Deployed Engineer Interview Experience
Interview process
Overall, I've really enjoyed the interview process so far. What stood out to me was that each conversation felt a little different and gave me a better understanding of what Deployed Engineering actually looks like at LangChain. The early conversations focused more on my background, the types of customers I work with today, and some of the AI projects I've been involved in. As the process moved forward, the discussions became more technical, but not in a "gotcha" kind of way. The team seemed much more interested in how I think through problems, how I work with customers, and how I approach building and operating AI systems than whether I could recite framework internals from memory. The peer interview was probably my favorite part so far. It felt more like a conversation between engineers than a traditional interview. We spent a lot of time talking about agents, coding assistants, observability, evaluation, customer adoption, and where the industry is heading. I left that conversation feeling like I had learned something, which isn't always the case in interviews. I think one thing that went well was being able to connect my experience at Databricks to the kinds of challenges LangChain customers are facing.

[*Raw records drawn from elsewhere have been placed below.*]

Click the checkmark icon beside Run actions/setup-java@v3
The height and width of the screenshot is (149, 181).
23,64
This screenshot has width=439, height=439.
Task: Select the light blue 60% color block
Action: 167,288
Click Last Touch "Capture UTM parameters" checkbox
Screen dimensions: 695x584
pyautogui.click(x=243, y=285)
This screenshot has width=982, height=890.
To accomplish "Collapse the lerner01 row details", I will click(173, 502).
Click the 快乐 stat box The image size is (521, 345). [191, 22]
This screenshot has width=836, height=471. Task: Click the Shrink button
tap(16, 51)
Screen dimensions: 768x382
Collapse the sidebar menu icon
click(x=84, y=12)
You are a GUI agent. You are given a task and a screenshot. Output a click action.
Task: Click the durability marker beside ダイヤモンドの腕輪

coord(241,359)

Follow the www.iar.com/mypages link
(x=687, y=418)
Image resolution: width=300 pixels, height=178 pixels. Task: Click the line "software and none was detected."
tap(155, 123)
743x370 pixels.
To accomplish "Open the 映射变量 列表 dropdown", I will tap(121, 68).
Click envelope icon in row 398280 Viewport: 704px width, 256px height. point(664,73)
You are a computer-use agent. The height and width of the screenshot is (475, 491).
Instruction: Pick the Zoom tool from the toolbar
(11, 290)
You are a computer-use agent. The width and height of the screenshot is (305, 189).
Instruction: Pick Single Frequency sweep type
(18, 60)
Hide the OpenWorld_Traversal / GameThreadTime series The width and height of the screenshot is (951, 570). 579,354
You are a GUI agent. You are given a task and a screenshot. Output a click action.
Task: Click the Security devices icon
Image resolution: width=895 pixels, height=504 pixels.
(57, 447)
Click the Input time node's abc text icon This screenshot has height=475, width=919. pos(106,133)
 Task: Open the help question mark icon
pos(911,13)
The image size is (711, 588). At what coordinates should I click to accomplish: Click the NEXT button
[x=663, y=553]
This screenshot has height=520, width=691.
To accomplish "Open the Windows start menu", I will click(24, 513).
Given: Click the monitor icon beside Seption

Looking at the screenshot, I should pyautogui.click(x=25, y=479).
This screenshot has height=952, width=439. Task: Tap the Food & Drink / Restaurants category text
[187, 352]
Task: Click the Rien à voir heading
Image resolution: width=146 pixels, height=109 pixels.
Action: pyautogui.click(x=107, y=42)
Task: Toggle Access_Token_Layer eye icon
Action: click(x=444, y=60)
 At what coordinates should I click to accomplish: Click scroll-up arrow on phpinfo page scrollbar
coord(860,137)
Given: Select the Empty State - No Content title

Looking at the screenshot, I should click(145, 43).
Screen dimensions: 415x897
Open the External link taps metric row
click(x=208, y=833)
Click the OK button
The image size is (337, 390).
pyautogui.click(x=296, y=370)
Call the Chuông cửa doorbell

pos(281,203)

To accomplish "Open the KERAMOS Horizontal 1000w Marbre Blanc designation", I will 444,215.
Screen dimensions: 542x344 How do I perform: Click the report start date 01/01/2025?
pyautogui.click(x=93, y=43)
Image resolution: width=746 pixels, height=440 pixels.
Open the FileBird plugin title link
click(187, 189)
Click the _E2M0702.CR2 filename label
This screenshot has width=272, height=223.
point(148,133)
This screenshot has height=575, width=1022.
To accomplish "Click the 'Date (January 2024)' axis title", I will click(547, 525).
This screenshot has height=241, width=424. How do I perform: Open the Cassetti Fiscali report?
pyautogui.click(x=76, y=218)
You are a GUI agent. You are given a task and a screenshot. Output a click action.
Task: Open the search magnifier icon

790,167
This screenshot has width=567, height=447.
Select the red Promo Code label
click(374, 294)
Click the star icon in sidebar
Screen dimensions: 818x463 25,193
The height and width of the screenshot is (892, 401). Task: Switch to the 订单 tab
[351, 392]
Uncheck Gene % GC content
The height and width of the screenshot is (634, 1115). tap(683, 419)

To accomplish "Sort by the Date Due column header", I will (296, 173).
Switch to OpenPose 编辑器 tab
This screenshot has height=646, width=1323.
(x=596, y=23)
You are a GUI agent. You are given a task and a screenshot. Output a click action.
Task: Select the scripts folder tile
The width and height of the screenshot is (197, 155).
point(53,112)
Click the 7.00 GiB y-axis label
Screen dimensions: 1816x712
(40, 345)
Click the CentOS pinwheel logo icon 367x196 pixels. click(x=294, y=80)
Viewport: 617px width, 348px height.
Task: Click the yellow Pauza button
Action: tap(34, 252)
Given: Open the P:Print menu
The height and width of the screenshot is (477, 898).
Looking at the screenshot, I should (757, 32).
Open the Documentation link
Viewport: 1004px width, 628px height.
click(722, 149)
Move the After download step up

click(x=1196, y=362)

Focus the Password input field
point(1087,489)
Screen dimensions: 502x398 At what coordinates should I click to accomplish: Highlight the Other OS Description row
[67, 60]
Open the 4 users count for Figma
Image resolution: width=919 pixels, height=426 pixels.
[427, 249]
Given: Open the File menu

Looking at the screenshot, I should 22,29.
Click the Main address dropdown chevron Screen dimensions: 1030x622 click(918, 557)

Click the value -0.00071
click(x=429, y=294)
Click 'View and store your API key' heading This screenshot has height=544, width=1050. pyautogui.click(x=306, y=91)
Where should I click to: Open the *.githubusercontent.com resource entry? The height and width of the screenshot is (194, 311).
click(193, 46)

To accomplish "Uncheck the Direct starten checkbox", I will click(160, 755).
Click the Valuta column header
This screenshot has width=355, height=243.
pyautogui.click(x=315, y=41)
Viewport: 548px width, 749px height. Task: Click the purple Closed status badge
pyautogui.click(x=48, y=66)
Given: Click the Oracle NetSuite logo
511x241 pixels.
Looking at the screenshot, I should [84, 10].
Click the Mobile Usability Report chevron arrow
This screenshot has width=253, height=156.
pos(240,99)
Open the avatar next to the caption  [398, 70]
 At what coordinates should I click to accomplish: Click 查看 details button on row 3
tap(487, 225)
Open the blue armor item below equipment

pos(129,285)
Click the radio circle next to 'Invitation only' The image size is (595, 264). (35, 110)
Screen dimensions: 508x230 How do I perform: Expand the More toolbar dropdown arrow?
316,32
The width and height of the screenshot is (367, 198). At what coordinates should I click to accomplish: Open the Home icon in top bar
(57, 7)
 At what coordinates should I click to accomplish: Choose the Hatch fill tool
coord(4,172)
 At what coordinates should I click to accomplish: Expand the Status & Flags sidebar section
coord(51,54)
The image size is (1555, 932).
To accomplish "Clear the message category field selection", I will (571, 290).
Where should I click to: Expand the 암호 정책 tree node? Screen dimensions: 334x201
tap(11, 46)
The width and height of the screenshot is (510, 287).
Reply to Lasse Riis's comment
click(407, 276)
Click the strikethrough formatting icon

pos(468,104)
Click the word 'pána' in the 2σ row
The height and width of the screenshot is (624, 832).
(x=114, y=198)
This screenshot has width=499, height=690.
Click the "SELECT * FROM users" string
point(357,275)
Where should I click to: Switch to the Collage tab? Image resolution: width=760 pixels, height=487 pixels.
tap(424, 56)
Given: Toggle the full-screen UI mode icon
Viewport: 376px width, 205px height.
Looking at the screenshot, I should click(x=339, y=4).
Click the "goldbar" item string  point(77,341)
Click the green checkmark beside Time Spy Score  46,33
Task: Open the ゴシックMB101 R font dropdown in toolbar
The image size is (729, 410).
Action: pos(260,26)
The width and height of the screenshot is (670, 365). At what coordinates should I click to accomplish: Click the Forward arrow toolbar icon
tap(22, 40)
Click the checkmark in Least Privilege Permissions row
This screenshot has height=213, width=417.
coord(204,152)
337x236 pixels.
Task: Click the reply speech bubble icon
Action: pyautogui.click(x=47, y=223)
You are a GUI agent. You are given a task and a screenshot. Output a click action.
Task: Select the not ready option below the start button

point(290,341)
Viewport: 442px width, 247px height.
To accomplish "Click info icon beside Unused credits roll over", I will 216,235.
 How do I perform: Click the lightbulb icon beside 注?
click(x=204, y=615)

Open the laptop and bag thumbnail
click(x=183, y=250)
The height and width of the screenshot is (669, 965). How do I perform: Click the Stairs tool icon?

A lot of the conversations around AI over the last year have shifted from "Can we build this?" to "How do we trust it?", "How do we debug it?", and "How do we get it into production?" Those are discussions I've been having with customers already, so I felt comfortable speaking about them. If there's an area that challenged me, it was probably realizing just how broad the LangChain ecosystem has become. Going into the process, I was familiar with LangChain and had spent time around LangGraph and LangSmith, but the interviews made it clear that the role requires understanding not just how to build agents, but how to help customers evaluate, improve, and operate them over time. There are definitely areas where I'm still learning, particularly around some of the deeper platform and infrastructure topics, but I think I was honest about where my strengths are and where I'm continuing to grow. More than anything, the process has reinforced why I'm interested in the role. The combination of technical depth, customer interaction, problem solving, and being close to where agent technology is evolving feels very aligned with what I enjoy doing and where I want to continue developing my career.
- Recruiter screen
- Technical interview
- Take-home project
Interview tips
I'd tell them to focus less on memorizing LangChain features and more on understanding how to solve real customer problems. Be prepared to discuss projects you've actually worked on, explain your technical decisions, talk about debugging and reliability, and understand how LangChain, LangGraph, and LangSmith fit together. The interviews felt much more like technical conversations than traditional interviews, so curiosity, clear communication, and practical thinking matter a lot.
Company culture
What stood out most was how genuinely curious and collaborative everyone seemed. The conversations felt much more like discussions between teammates than formal interviews. The team was clearly technical, but there was also a strong emphasis on learning, customer empathy, and helping each other navigate a space that's evolving incredibly quickly. I also got the sense that people are encouraged to have opinions, challenge assumptions, and take ownership, which aligns well with the startup environment LangChain is operating in today.
Questions asked
Question types asked
Specific questions asked
What kinds of customers do you support?
Have you deployed AI applications?
What's your experience with LangGraph / agents?